Sunday, December 09, 2012

Lessons observed from using cases in teaching decision analysis

I taught a course in Decision Models last semester. While there was a text, instead of relying on the text for the assignments, I used cases to provide practice in applying the concepts.

I chose two cases from the INFORMS Transactions on Education, Home Depot and the OVA1 case. In addition, I had them read a book "Against the Gods" by Bernstein, and a personal case. The class as a mix of undergraduate and graduate students. All of the undergraduates were US born while the graduate students were more varied in background including US born, Chinese, Indian, Turkish, and one Western European. A few had work experience.

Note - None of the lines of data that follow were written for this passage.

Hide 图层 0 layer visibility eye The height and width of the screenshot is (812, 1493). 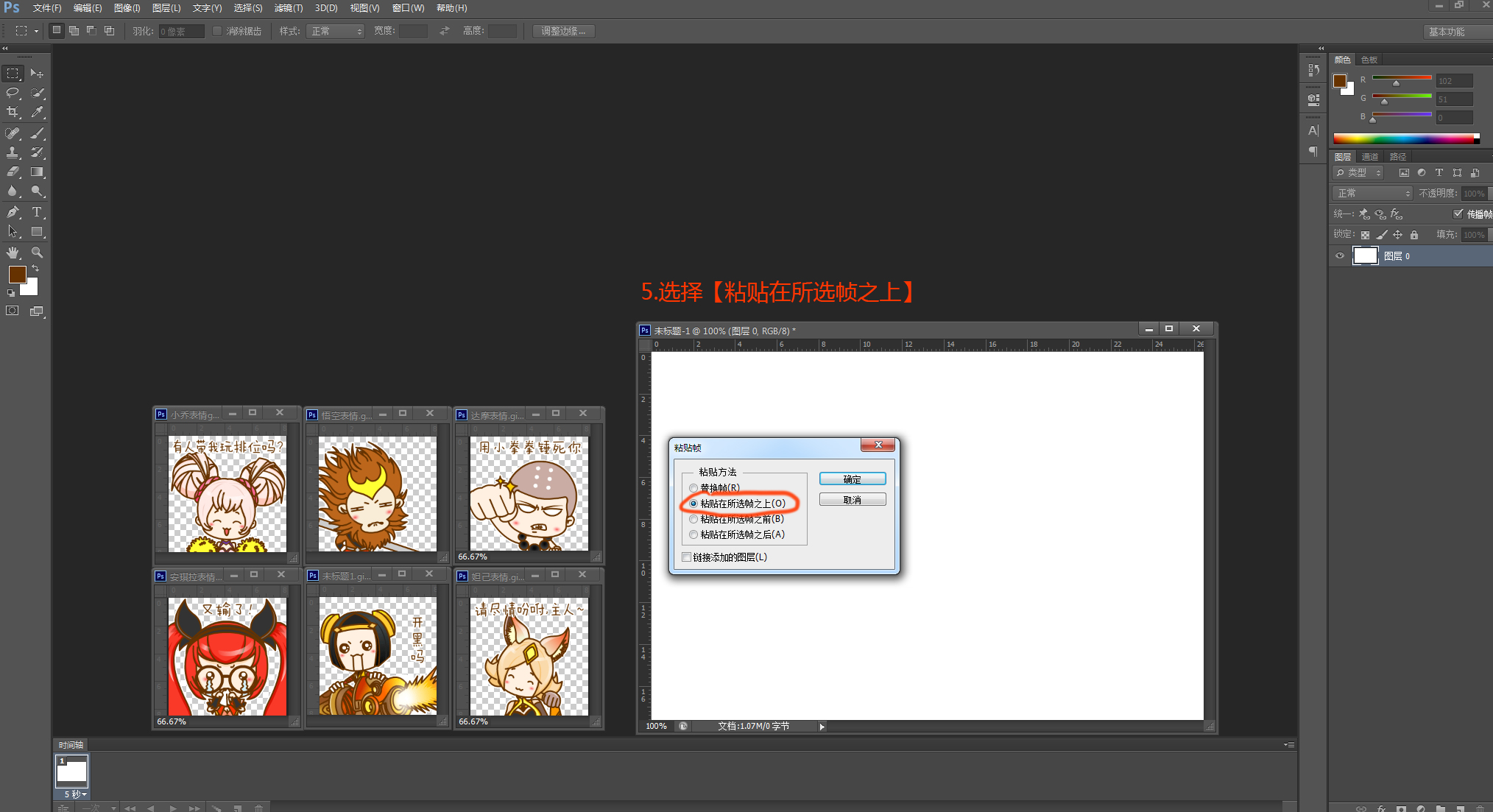point(1340,256)
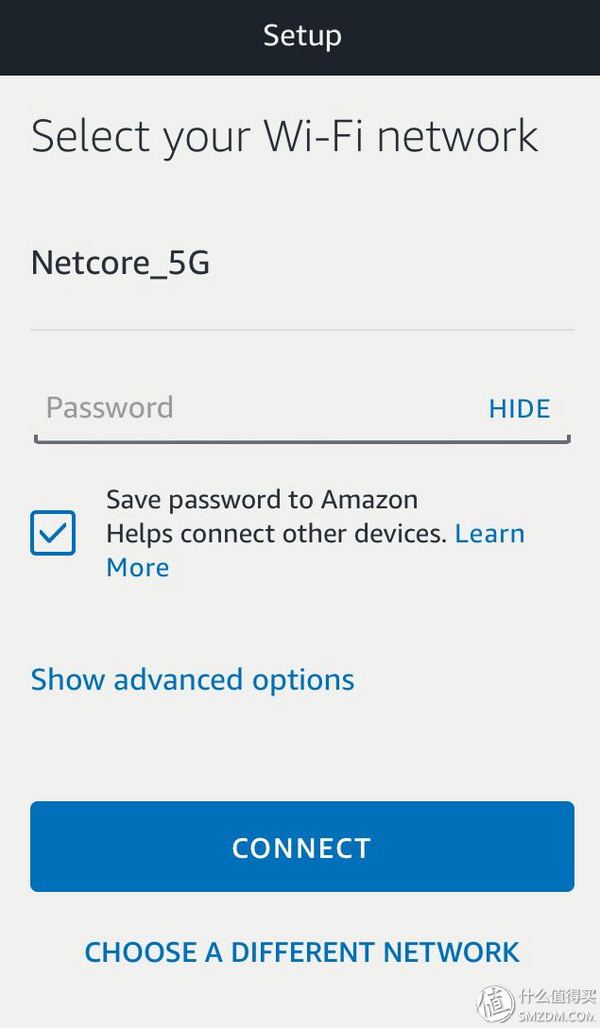Expand Show advanced options

click(193, 679)
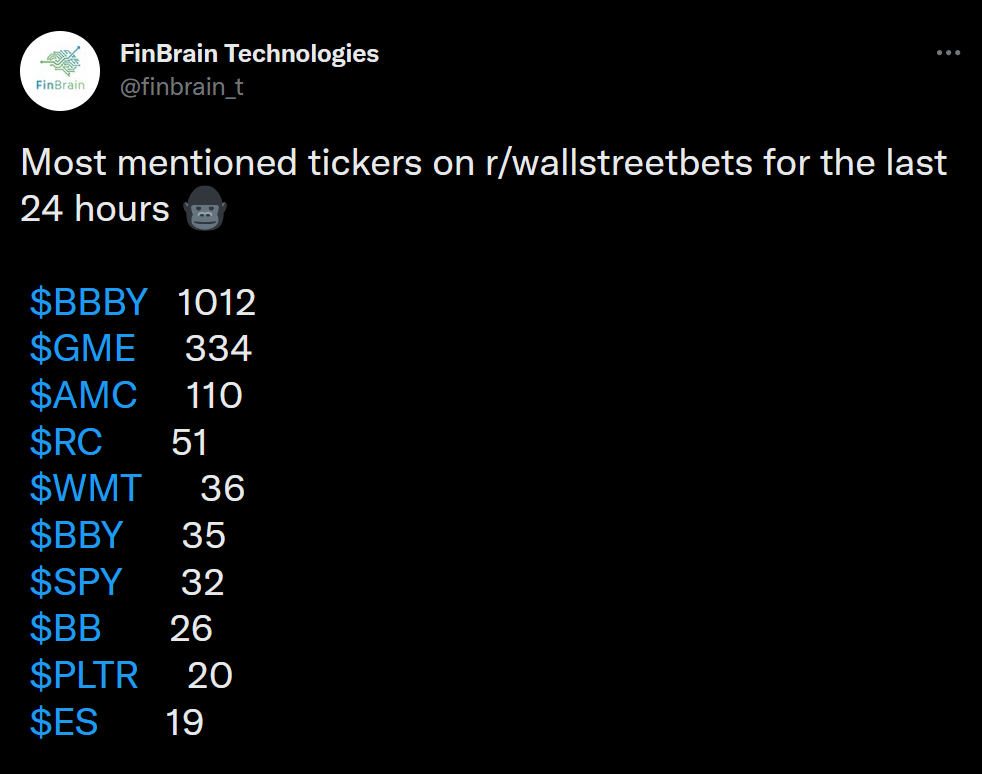Click the 19 mention count for ES
The image size is (982, 774).
pyautogui.click(x=185, y=723)
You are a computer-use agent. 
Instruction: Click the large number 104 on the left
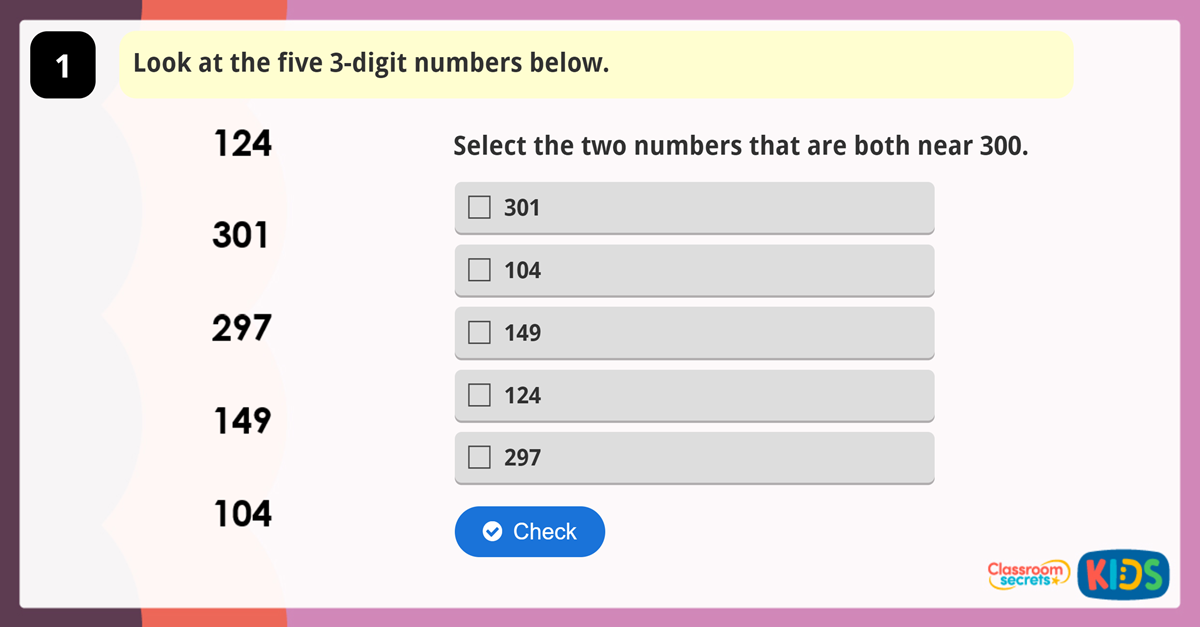click(242, 514)
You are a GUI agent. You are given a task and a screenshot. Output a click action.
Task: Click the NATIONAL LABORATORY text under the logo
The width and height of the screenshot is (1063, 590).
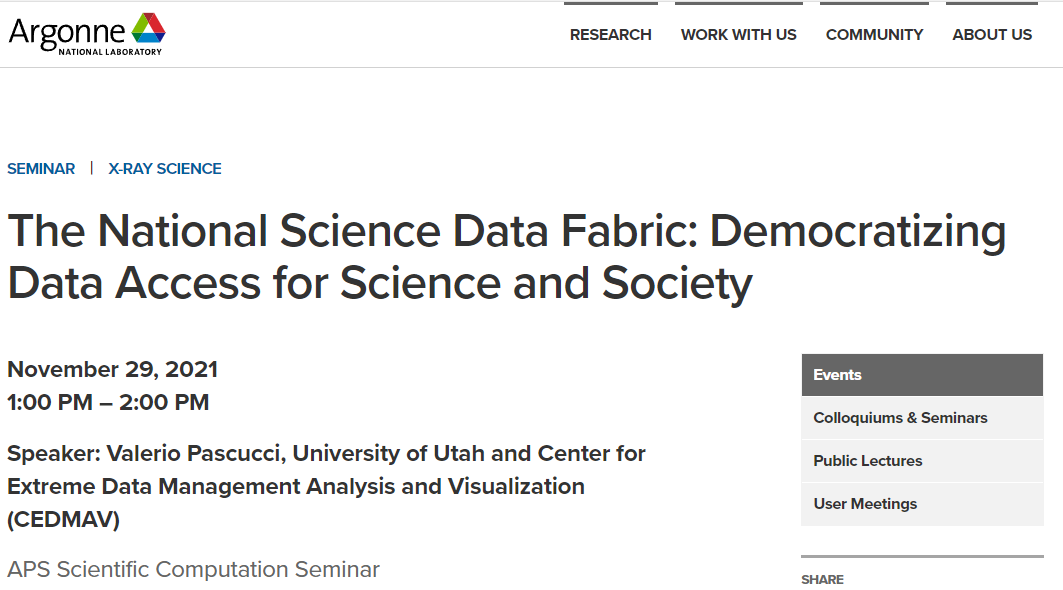pos(111,52)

The Home Depot case was a multi-attribute decision making case. I had the students form teams of two and take a point of view in the case: HomeDepot, competitor, the local government, or local residents. While the case writers used one method, I had them structure according to SMART, which is what was used in out textbook and the class. Some notes. The students often had trouble staying in a point of view. This led to some strange arguments during the course of the case report. Also it made the assessment of values difficult for the students, as observed in their discussions and the values they assigned to attributes. Noone had background in the issue, except for one student who witnessed a similar debate in his hometown. They found assigning numbers to values difficult, But one result that I pointed out, also noted by the case writers, was they were remarkably in agreement in their final recommendations, even though their choices of. numbers varied wildly. As noted in the book and by the case writers, this was one of the justifications for the value of structured decision analysis methods in a highly subjective environment. I think that this exercise gave the course validity.

We also covered the eventual outcome. As the case writers expected, they generally came to the same conclusions as the decision in real life. But the eventual outcome s not very good, and in real life it is being revisited, so we could talk about if the decision was good even if the outcome was not as good as hoped for.

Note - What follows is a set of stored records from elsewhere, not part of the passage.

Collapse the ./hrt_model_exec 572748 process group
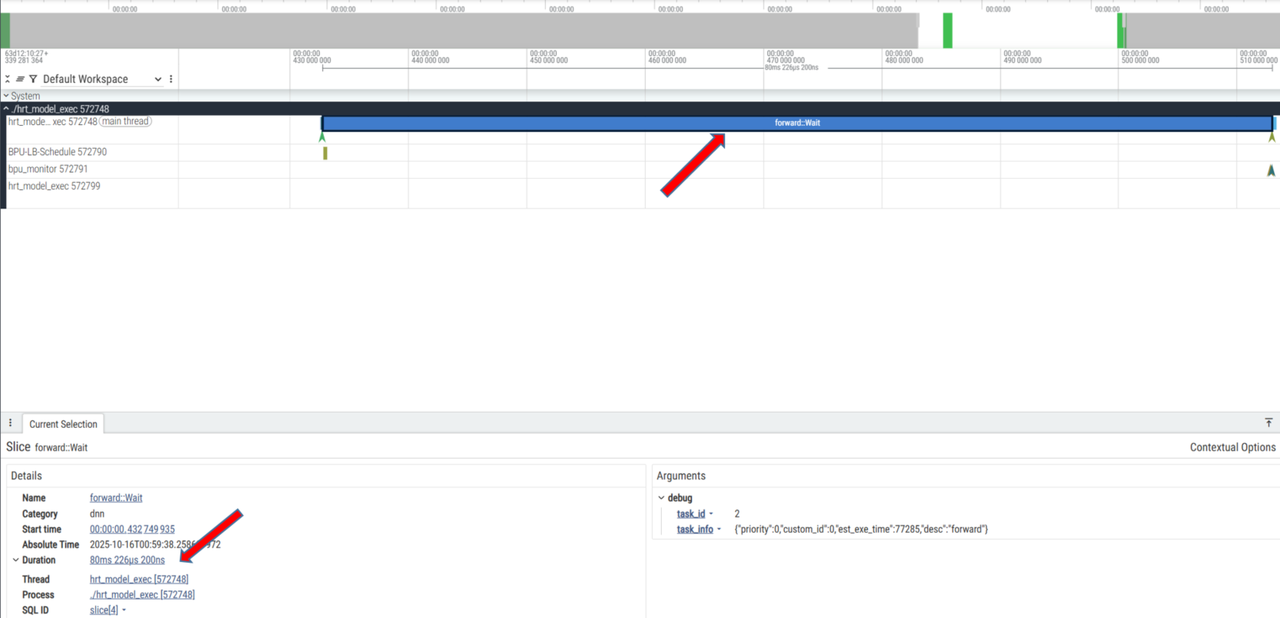The width and height of the screenshot is (1280, 618). (x=6, y=108)
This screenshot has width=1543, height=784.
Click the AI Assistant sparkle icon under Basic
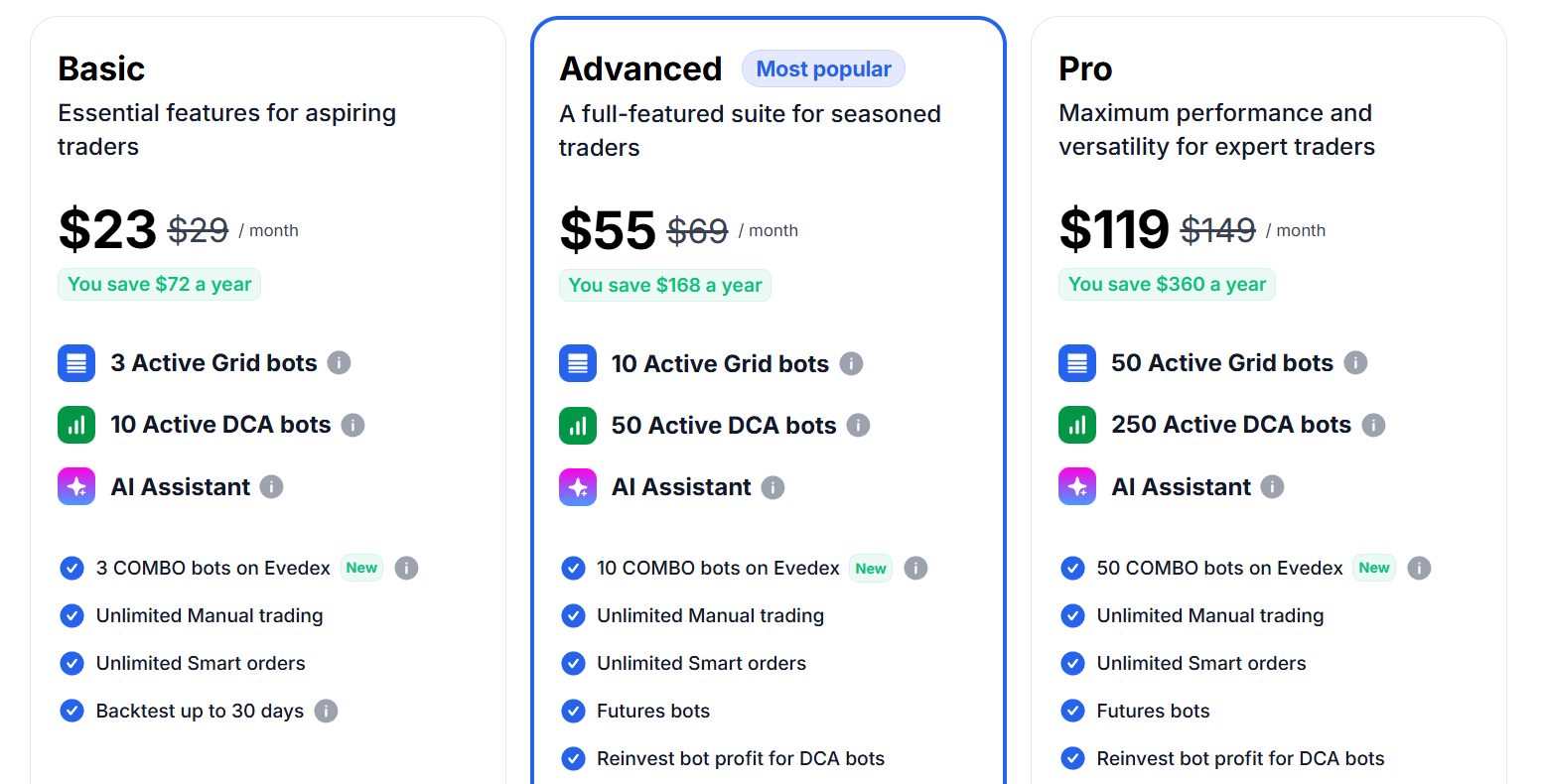point(76,486)
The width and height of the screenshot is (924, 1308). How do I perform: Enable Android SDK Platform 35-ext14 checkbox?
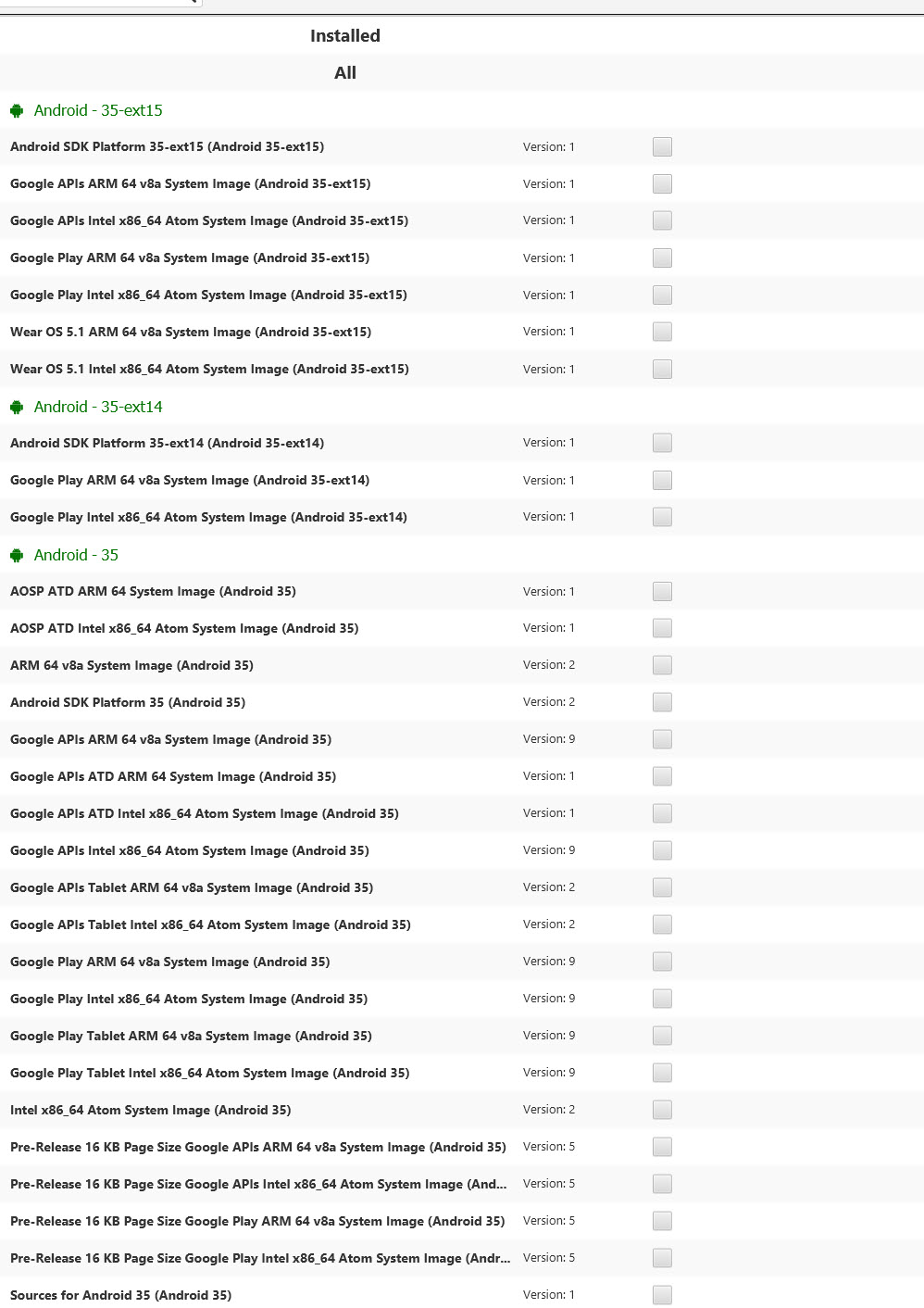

The OVA1 case was on medical decision making, and teams could be the doctor, the patient, or an insurance company. There was one person considering medical school in the course, This was used as an exercise in developing decision trees and assigning utility in the face of uncertainty. in addition, this was before they covered the value of information, so they essentially, they were developing the techniques of determining the value of information as they went along. They did much better with keeping with their assigned role this time around. And it took work, but they figured out the expected value of information method, which made teaching it later very easy. Also, the case got across the idea that decisions look very different when looking over a large number of instances (doctor and insurance company) compared to when you looked at a sample of one (patient).

The real question is the use of cases instead of homework. In an engineering department, this would naturally be one of the less quantitative courses. However, I presented it as an integrative course, meaning that the other courses teach methodology that are used to support decisions. Even with the case that was supposed to be based on a personal issue (I gave them some leeway by saying that it could be based on something or someone they personally know instead of just themselves)they commented on how hard it was to find data or determine utility in a quantifiable form. I think that presenting this in the form of cases made them work harder at it and gave them a deeper understanding than if I had them do a homework questions from the book where the numbers were given and they did not have to think about where they came from. I had many people comment in their reports that this class was making them think about many issues differently. (especially the personal case, where most of them even thought to include such considerations of their romantic relationships in their evaluation of decisions.)